(Goal of the exercise):
Every line in the data below from the one containing "Instruction: Follow the" down to the one containing "Click 'Действительно для", both included, must be retyped exactly; no other line is to appear.

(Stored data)
____

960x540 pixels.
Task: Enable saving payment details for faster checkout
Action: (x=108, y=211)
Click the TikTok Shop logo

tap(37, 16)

____

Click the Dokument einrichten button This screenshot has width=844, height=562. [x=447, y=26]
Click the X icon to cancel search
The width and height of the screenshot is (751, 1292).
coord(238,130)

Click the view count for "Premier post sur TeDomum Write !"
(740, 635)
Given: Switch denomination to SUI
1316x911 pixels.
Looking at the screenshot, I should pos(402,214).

____

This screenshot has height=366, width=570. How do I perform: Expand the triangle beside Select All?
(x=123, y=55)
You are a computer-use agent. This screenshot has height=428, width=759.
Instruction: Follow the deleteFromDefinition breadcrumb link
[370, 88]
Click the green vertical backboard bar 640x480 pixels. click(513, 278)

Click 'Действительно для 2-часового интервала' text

____

(Output for this exercise):
Instruction: Follow the deleteFromDefinition breadcrumb link
[370, 88]
Click the green vertical backboard bar 640x480 pixels. click(513, 278)

Click 'Действительно для 2-часового интервала' text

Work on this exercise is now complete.